Guest
On Monday, January 7, 2019 at 2:21:51 PM UTC-5, Weng Tianxiang wrote:
I think you missed the mark by a wide margin on this one. The logic needed for the clock gating is this...
elsif WState /= WState_NS then
This is not so trivial compared to the FSM itself, especially in an ASIC. I would estimate it is approximately the same amount of logic in general.
> 2. I don't know how CPU deals with its 100,000*4 FFs clocking scheme used in state machines for the Cache II control. If they don't care about the power saving or they have implemented some scheme in the implementation, my invention would be of few values, or otherwise it would be worth million of dollars.
For a patent to be valid it has to be non-obvious to a practitioner in the field. I don't know how this is non-obvious to someone in the field of CPU design. You may obtain a patent, but then lose a patent defense case in court. But again, I didn't think cell phones would take off and now I have two.

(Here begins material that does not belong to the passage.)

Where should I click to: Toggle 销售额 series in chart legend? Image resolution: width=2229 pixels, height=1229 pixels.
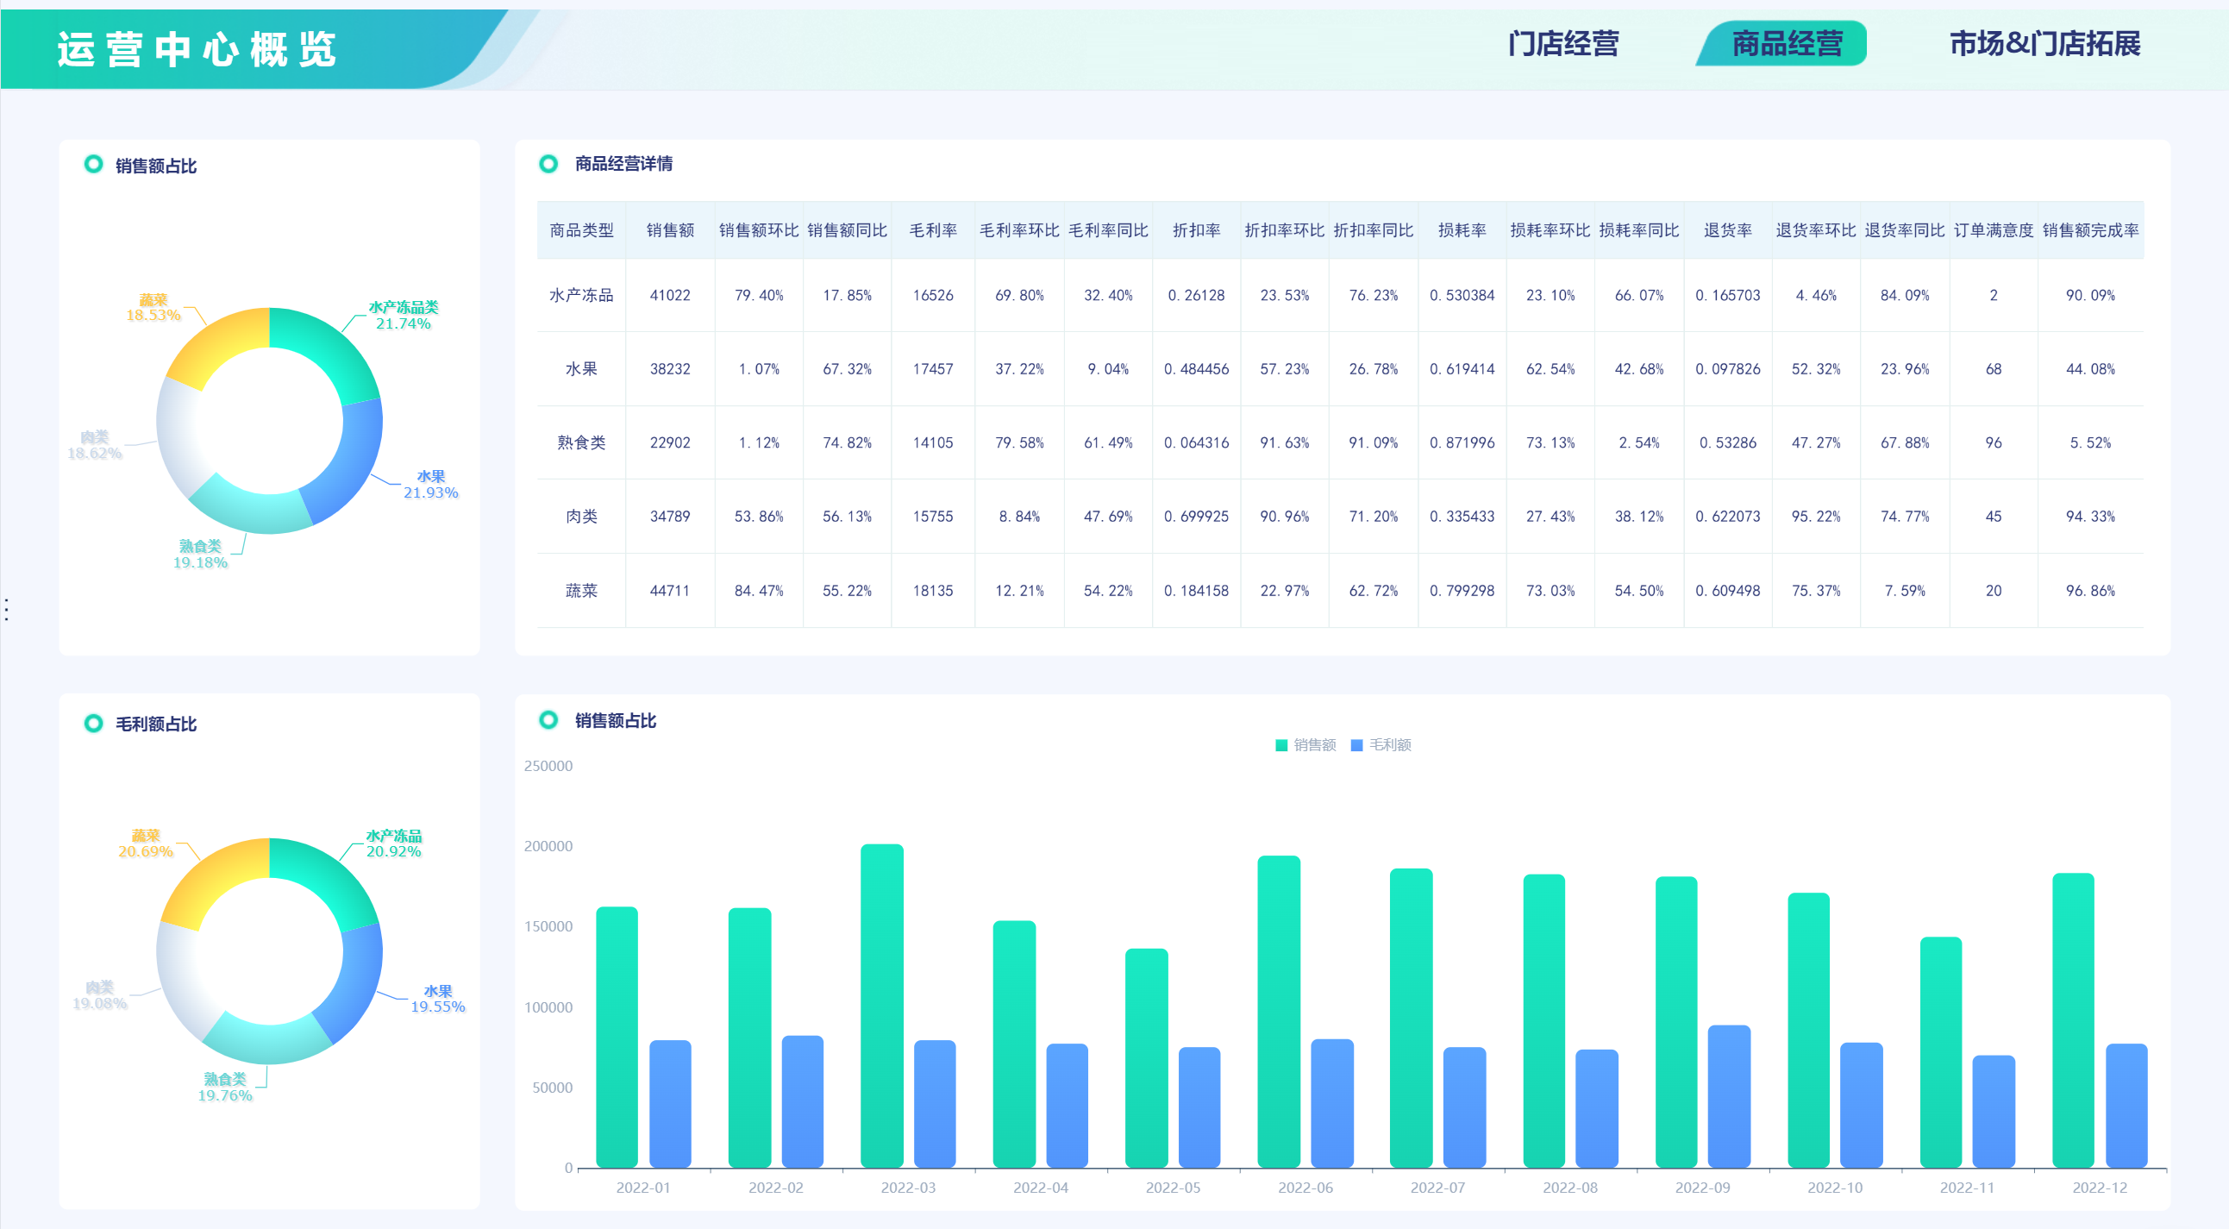coord(1305,744)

> 3. My post's purpose is to test if such invention is of any value, not about how to implement a state machine with clock gating function.
What exactly is your "invention"??? Clock gating is nothing new. It is applied to many parts of a CPU. Is your invention the idea of applying it to the individual FSMs in a CPU cache? So if someone instead applies it to groupings of FSMs in a CPU cache they will have worked around your patent.
> 4. After my application is published 3 months later I will immediately register and sell the application at http://www.ast.com/interested-in-selling-to-ast/. I know the website because Google refers to the website and indicates they are a member of the site. I expect that Intel, IBM, AMD, Apple may also be the members of the website. The site asks for the selling price during registration. So it is important for me to assess my invention's value properly.
What value have you assessed so far?
Clock enable and clock gating are not the same thing. Clock enable saves power by not changing the FF state, but if the FF input is the same as the output the state won't change anyway.
Here is something to consider. Clock gating saves power compared to clock enabling by reducing the power consumed in the clock tree. How much of the clock tree will you actually be gating with a fine grained approach? Clock trees are exponential structures with a multiplier for the fan out at each level. With this fine grain approach you are only saving power in the final level and in fact, may be adding a level if your clock gating control is at a finer resolution than the last level of clock drive.
Generally clock gating is used at a high level to gate the clock to sections of a chip. I expect it is seldom if ever used at a low level because the power saved is not optimal and the logic required is maximal.
Rick C.
-- Get 6 months of free supercharging
-- Tesla referral code - https://ts.la/richard11209
On Monday, January 7, 2019 at 5:11:05 AM UTC-8, KJ wrote:
On Saturday, January 5, 2019 at 8:23:43 PM UTC-5, Weng Tianxiang wrote:
In above situation each of the ~100,000 state machines with each having more than 10 states must have a clock gating function to save power consumption:
That is your unsubstantiated claim, not a fact.
when it will not change states on the next cycle, a clock pulse should not be generated to keep the state unchanged and save power consumption.
Any perceived lower power consumption has very, very little to do with the fact that the state does not change. A flip flop that is clocked but does not happen to change its output does not consume much power. The power is needed to charge/discharge the loads that are being driven. Any decreased power consumption would have to do with the decrease in power in generating the clock input to the flip flop. But shifting from a common clock to adding a gate that generates a clock probably does not lower power since the same number of clock signals are being generated. If the gated clock routing is a higher capacitive route then when using a free-running clock then you can consume more power. This is the result when trying to implement gated clocks in FPGA. ASIC will be different.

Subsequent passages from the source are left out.